__TASK PROMPT__
Beneath this instruction is a block of data; output from it exactly the lines that run from the one containing "Where should I click to: Click inside" through the one containing "Focus the 検索とフィルタ", inclusive.

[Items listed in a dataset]

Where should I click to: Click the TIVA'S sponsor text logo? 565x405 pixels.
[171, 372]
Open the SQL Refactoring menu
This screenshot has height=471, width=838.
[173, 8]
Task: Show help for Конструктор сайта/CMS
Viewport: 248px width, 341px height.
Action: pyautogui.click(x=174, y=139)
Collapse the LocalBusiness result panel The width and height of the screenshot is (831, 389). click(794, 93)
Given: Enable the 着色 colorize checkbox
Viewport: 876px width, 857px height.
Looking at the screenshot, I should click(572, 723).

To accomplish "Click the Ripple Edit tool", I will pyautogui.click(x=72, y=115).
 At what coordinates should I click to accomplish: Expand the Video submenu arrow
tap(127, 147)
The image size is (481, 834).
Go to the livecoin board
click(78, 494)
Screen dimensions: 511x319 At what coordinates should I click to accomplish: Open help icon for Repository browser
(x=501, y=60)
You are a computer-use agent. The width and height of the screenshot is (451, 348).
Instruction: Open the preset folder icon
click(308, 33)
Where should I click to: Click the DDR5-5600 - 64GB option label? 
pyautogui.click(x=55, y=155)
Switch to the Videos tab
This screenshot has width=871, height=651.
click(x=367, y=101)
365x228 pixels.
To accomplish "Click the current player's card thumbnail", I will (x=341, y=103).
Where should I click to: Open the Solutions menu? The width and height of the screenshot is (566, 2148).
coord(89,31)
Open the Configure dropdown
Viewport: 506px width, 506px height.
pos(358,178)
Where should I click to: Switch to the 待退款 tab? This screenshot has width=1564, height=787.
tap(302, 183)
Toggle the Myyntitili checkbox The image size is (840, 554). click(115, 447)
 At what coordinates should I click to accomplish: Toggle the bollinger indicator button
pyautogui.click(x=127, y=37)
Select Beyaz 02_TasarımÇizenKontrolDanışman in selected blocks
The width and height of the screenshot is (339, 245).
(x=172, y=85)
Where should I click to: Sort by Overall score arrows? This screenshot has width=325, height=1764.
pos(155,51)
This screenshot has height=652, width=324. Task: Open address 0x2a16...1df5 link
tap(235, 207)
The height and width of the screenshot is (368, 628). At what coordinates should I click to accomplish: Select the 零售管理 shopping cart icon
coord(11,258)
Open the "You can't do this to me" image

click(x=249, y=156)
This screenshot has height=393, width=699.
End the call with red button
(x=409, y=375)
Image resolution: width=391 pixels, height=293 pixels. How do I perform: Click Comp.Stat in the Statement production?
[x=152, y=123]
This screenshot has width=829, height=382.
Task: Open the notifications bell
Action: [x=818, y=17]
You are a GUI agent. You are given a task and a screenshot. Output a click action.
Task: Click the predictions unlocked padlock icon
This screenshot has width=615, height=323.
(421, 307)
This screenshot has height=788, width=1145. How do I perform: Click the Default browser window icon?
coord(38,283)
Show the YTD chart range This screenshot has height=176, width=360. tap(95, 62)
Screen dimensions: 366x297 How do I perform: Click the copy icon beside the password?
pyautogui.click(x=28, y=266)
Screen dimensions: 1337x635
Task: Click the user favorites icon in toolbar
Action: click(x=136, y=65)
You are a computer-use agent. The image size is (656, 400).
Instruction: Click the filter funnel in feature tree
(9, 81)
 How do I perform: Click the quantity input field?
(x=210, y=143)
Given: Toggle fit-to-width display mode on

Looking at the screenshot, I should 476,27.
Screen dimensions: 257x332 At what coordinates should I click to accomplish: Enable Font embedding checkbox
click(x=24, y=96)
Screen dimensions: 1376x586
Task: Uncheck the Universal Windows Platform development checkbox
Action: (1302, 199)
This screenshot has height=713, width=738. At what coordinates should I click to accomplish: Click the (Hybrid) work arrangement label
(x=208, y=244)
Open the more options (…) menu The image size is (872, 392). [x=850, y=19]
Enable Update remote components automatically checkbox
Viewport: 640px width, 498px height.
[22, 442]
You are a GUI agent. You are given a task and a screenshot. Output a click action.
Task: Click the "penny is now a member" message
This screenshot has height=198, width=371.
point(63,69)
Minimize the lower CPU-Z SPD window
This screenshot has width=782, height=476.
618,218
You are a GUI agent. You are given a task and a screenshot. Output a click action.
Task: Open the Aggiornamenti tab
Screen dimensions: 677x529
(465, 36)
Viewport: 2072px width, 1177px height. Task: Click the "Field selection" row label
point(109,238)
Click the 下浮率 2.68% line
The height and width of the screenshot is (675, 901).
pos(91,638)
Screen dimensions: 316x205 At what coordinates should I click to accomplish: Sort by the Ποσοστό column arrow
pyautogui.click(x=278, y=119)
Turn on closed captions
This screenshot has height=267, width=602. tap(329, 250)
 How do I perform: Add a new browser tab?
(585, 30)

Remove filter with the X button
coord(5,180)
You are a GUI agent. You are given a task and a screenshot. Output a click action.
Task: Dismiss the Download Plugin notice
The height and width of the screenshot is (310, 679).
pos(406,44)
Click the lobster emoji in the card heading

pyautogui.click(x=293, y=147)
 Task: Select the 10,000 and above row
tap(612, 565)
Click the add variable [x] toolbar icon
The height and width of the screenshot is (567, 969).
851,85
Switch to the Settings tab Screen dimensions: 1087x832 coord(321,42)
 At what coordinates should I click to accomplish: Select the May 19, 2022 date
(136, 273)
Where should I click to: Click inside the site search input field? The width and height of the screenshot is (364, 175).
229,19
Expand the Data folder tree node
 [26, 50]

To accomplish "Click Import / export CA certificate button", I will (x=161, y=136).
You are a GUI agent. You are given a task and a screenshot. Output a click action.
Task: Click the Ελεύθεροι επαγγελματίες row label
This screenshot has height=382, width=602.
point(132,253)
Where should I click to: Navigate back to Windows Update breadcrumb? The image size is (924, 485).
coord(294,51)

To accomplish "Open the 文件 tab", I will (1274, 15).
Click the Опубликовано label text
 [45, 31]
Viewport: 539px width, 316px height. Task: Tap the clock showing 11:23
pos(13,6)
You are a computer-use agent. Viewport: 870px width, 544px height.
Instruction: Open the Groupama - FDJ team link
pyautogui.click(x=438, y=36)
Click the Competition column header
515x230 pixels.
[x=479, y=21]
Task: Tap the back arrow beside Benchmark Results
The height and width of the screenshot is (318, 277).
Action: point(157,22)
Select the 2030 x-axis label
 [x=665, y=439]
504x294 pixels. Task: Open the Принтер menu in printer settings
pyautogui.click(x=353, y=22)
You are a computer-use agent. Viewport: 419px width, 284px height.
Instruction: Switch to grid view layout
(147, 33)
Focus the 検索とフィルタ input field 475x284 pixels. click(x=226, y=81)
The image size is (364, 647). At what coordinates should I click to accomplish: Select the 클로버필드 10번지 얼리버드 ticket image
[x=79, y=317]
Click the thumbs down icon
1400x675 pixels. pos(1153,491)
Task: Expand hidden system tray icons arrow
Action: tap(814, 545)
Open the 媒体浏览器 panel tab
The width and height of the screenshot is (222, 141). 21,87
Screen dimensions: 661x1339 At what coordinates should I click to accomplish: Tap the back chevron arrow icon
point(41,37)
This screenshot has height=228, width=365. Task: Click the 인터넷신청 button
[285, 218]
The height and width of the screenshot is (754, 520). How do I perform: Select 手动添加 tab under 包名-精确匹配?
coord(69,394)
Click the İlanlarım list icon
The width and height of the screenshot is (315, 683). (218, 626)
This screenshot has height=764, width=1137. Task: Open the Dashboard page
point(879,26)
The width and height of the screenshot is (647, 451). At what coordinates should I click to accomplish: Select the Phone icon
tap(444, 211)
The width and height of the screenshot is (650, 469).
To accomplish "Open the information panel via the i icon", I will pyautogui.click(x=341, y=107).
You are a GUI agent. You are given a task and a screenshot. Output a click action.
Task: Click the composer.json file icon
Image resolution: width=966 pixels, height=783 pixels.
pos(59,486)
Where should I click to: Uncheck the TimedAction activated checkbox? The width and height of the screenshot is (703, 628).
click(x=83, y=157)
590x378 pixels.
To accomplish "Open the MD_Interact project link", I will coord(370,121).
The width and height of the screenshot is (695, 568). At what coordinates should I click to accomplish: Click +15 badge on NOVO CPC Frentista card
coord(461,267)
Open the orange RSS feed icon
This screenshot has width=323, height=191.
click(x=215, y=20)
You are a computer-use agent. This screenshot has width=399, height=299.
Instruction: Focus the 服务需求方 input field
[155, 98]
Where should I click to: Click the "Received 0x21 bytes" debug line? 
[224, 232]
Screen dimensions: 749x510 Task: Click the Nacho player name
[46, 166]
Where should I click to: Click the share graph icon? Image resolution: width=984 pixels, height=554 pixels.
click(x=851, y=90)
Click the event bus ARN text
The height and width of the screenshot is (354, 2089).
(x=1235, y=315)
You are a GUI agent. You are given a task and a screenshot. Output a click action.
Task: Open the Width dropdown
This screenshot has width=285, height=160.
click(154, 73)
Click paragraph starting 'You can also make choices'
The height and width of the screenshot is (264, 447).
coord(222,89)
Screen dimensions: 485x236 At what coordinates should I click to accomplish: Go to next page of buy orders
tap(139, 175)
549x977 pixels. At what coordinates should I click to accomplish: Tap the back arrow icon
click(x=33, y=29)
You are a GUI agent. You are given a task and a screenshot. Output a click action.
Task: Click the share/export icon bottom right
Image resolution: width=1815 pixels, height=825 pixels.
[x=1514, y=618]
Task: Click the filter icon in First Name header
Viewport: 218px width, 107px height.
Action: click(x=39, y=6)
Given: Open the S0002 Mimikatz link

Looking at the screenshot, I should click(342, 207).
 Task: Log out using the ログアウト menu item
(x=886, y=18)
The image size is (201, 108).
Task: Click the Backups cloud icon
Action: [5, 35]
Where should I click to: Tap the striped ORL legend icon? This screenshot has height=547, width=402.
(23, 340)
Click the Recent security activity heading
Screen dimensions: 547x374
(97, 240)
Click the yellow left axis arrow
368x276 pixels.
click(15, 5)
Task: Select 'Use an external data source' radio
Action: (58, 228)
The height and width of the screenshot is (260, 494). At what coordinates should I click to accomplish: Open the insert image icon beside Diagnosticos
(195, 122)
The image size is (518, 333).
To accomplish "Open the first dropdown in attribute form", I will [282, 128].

__EXERCISE RESPONSE__
Where should I click to: Click inside the site search input field? The width and height of the screenshot is (364, 175).
229,19
Expand the Data folder tree node
 [26, 50]

To accomplish "Click Import / export CA certificate button", I will (x=161, y=136).
You are a GUI agent. You are given a task and a screenshot. Output a click action.
Task: Click the Ελεύθεροι επαγγελματίες row label
This screenshot has height=382, width=602.
point(132,253)
Where should I click to: Navigate back to Windows Update breadcrumb? The image size is (924, 485).
coord(294,51)

To accomplish "Open the 文件 tab", I will (1274, 15).
Click the Опубликовано label text
 [45, 31]
Viewport: 539px width, 316px height. Task: Tap the clock showing 11:23
pos(13,6)
You are a computer-use agent. Viewport: 870px width, 544px height.
Instruction: Open the Groupama - FDJ team link
pyautogui.click(x=438, y=36)
Click the Competition column header
515x230 pixels.
[x=479, y=21]
Task: Tap the back arrow beside Benchmark Results
The height and width of the screenshot is (318, 277).
Action: point(157,22)
Select the 2030 x-axis label
 [x=665, y=439]
504x294 pixels. Task: Open the Принтер menu in printer settings
pyautogui.click(x=353, y=22)
You are a computer-use agent. Viewport: 419px width, 284px height.
Instruction: Switch to grid view layout
(147, 33)
Focus the 検索とフィルタ input field 475x284 pixels. click(x=226, y=81)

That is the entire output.